__Data records__:
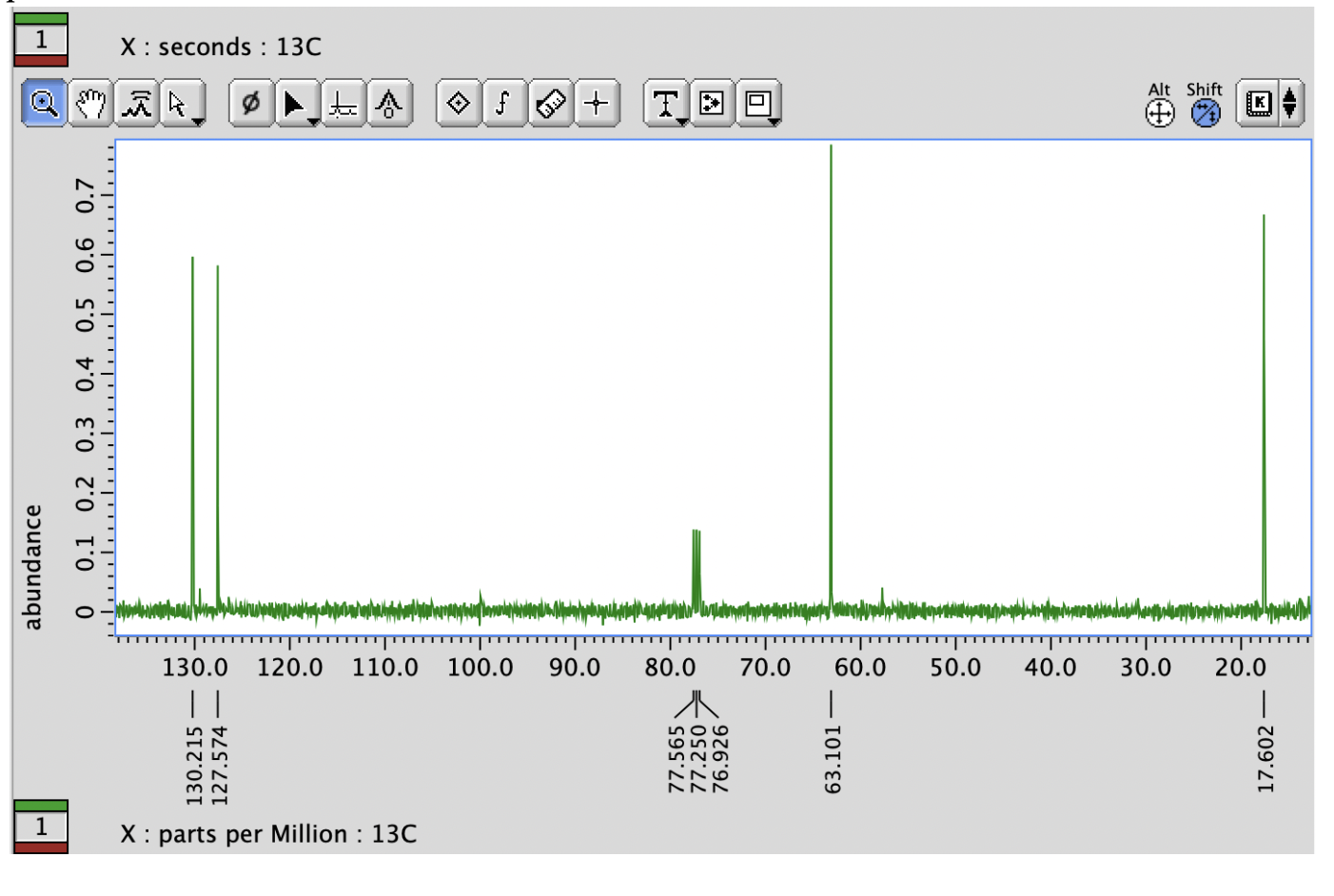Click the diamond marker tool
1334x896 pixels.
tap(458, 105)
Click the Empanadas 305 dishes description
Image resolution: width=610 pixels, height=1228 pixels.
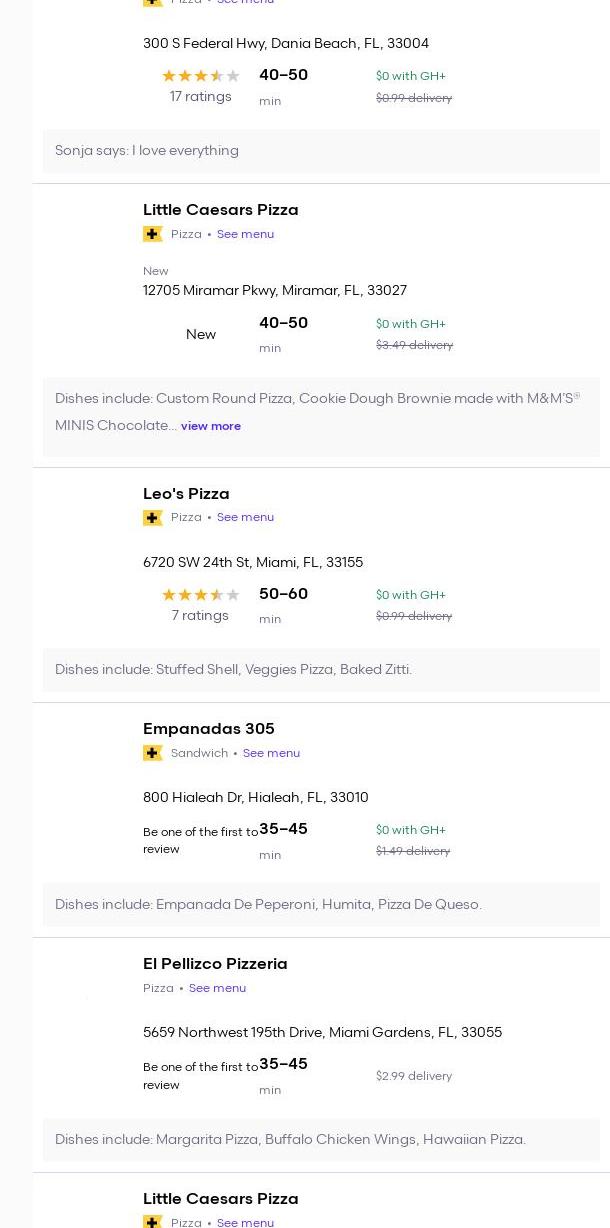pyautogui.click(x=268, y=905)
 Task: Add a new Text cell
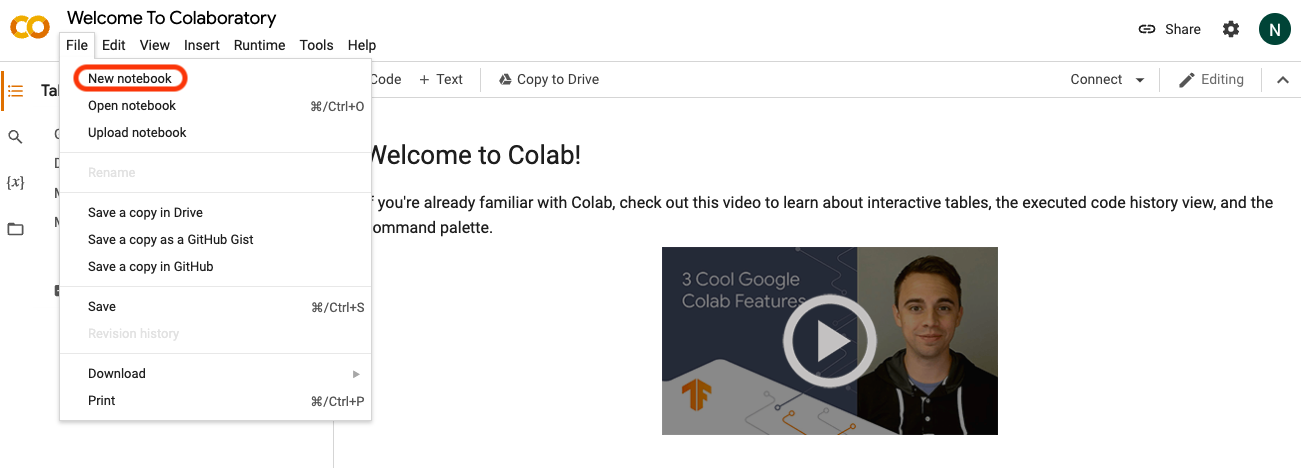(440, 80)
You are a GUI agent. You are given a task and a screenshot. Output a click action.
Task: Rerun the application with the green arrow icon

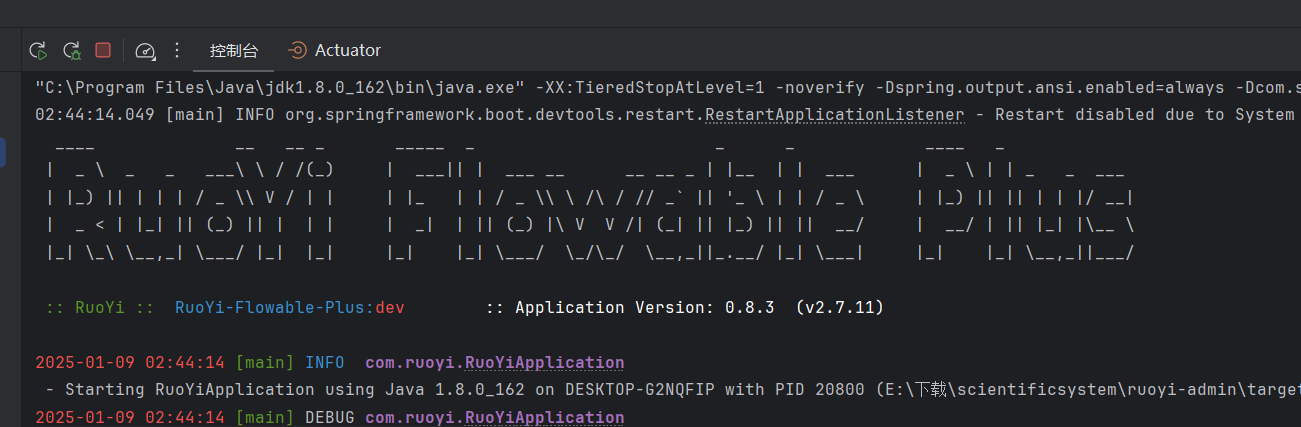38,50
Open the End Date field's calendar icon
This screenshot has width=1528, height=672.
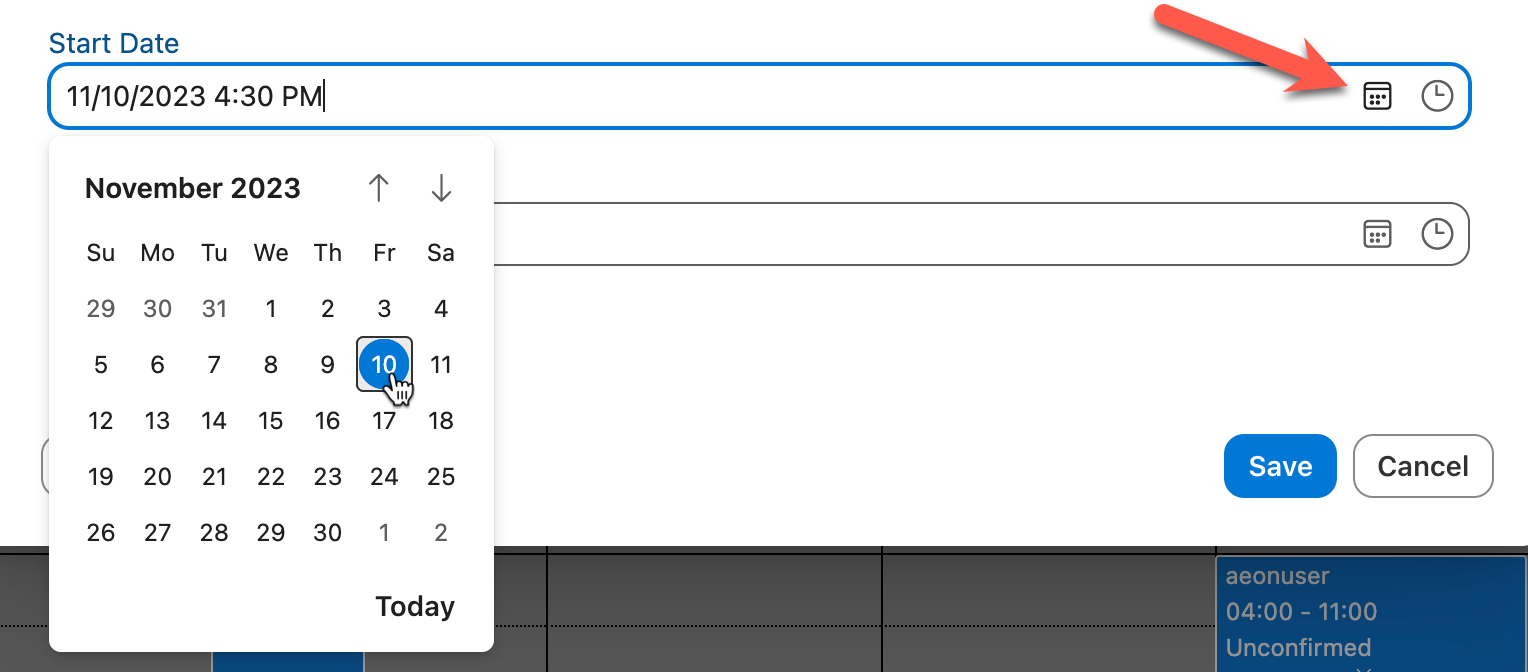[1377, 234]

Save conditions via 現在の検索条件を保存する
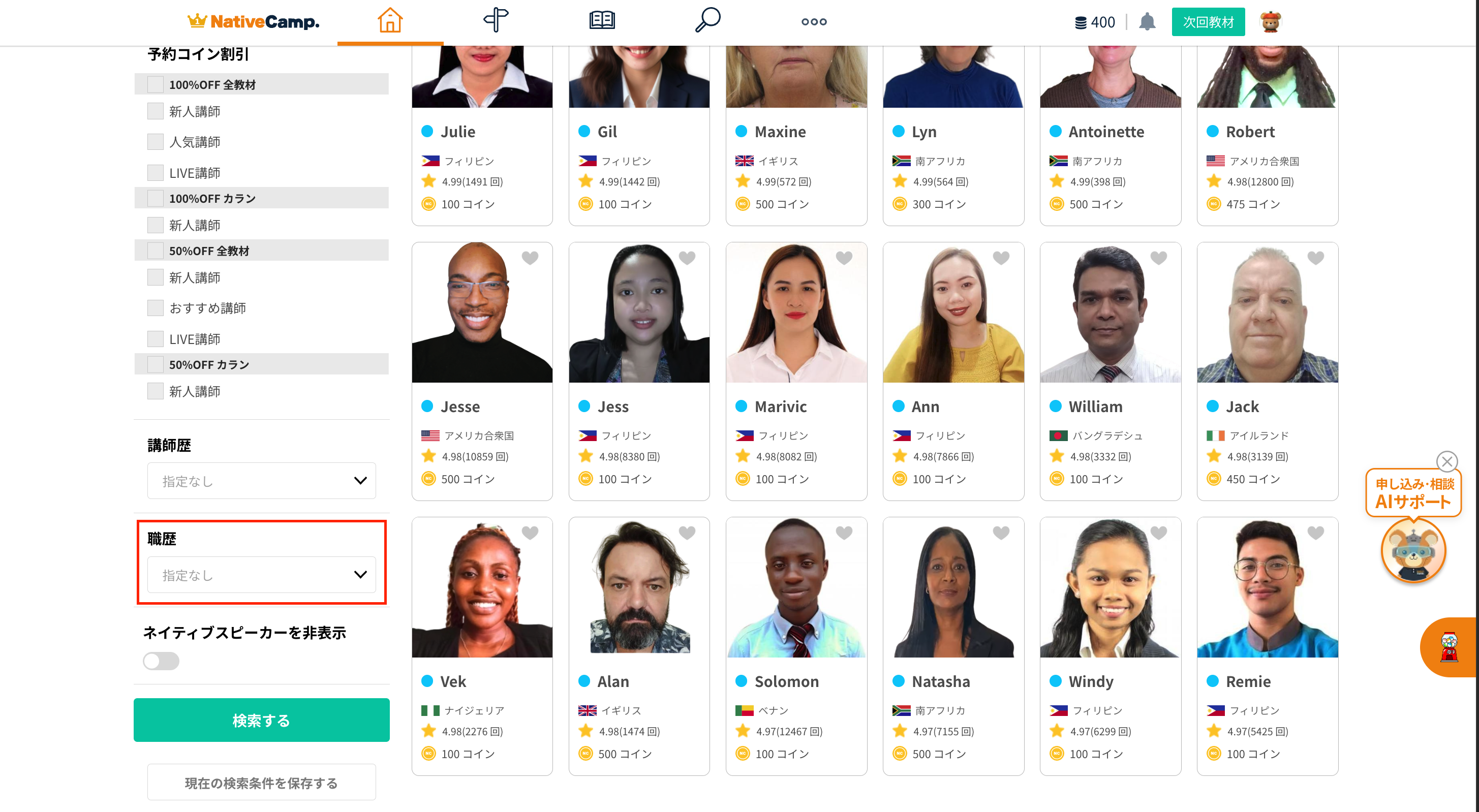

__Task details__:
Starting with the line that contains "Click the Empanadas 305 dishes description", reproduce every line to the end of the material above, both end lines included, exactly and with no pictures.

__Solution to the exercise__:
Click the Empanadas 305 dishes description
Image resolution: width=610 pixels, height=1228 pixels.
pyautogui.click(x=268, y=905)
 Task: Add a new Text cell
(440, 80)
You are a GUI agent. You are given a task and a screenshot. Output a click action.
Task: Rerun the application with the green arrow icon

38,50
Open the End Date field's calendar icon
This screenshot has width=1528, height=672.
[1377, 234]

Save conditions via 現在の検索条件を保存する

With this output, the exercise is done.